EXERCISE PROMPT →
Every line of the entries below from the one containing "Identify the click" to the one containing "Ống Nhựa PPR D32", both ends included, must be written out exactly. No other line belongs in the answer.

□ □ □ □ □ □ □

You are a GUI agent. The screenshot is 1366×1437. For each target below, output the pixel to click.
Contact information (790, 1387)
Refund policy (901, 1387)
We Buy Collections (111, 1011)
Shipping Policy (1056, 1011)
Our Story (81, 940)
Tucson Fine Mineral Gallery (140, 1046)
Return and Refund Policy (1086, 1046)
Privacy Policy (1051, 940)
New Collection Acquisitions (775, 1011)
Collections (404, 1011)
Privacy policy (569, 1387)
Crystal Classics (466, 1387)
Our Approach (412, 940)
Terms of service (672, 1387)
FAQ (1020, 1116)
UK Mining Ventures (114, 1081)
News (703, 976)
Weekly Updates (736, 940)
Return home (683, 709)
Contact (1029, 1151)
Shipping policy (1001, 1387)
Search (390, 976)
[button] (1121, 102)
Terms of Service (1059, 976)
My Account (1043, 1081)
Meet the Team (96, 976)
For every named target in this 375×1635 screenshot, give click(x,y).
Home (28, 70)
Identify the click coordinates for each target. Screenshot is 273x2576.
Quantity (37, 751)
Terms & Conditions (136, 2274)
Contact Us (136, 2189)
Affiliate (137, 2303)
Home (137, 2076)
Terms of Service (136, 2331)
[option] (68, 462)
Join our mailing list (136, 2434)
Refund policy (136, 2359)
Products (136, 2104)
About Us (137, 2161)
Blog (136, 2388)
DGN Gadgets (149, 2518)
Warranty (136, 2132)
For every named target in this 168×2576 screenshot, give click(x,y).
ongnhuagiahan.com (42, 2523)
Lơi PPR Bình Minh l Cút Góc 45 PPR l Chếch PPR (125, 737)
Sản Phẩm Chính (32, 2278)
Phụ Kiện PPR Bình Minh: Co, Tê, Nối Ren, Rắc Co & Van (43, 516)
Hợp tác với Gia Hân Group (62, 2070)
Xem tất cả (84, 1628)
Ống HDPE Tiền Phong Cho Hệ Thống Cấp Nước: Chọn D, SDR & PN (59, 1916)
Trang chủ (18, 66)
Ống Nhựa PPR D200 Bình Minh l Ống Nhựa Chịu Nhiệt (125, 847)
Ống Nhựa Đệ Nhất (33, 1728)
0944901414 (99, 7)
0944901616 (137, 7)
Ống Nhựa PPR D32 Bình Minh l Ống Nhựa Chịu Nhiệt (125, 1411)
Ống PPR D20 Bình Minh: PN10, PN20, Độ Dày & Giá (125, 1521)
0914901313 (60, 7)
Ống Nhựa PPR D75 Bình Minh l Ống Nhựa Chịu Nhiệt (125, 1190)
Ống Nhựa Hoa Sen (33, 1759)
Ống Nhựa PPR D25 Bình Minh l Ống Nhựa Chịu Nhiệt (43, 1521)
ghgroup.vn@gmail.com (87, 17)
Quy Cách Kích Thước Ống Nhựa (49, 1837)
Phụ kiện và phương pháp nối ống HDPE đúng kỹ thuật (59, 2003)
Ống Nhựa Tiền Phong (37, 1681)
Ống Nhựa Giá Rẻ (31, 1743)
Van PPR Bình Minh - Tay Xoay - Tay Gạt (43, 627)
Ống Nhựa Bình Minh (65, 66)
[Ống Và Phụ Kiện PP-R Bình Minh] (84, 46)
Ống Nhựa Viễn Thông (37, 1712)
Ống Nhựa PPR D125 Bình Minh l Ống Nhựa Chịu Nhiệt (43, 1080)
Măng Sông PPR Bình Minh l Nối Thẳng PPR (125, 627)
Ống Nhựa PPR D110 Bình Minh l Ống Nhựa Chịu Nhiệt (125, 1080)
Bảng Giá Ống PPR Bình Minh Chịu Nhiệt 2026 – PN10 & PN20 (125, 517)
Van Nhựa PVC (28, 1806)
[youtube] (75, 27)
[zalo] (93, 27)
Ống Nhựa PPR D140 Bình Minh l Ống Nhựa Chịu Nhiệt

□ □ □ □ □ □ □

RESULT BELOW →
Identify the click coordinates for each target. Screenshot is 273x2576.
Quantity (37, 751)
Terms & Conditions (136, 2274)
Contact Us (136, 2189)
Affiliate (137, 2303)
Home (137, 2076)
Terms of Service (136, 2331)
[option] (68, 462)
Join our mailing list (136, 2434)
Refund policy (136, 2359)
Products (136, 2104)
About Us (137, 2161)
Blog (136, 2388)
DGN Gadgets (149, 2518)
Warranty (136, 2132)
For every named target in this 168×2576 screenshot, give click(x,y).
ongnhuagiahan.com (42, 2523)
Lơi PPR Bình Minh l Cút Góc 45 PPR l Chếch PPR (125, 737)
Sản Phẩm Chính (32, 2278)
Phụ Kiện PPR Bình Minh: Co, Tê, Nối Ren, Rắc Co & Van (43, 516)
Hợp tác với Gia Hân Group (62, 2070)
Xem tất cả (84, 1628)
Ống HDPE Tiền Phong Cho Hệ Thống Cấp Nước: Chọn D, SDR & PN (59, 1916)
Trang chủ (18, 66)
Ống Nhựa PPR D200 Bình Minh l Ống Nhựa Chịu Nhiệt (125, 847)
Ống Nhựa Đệ Nhất (33, 1728)
0944901414 (99, 7)
0944901616 (137, 7)
Ống Nhựa PPR D32 Bình Minh l Ống Nhựa Chịu Nhiệt (125, 1411)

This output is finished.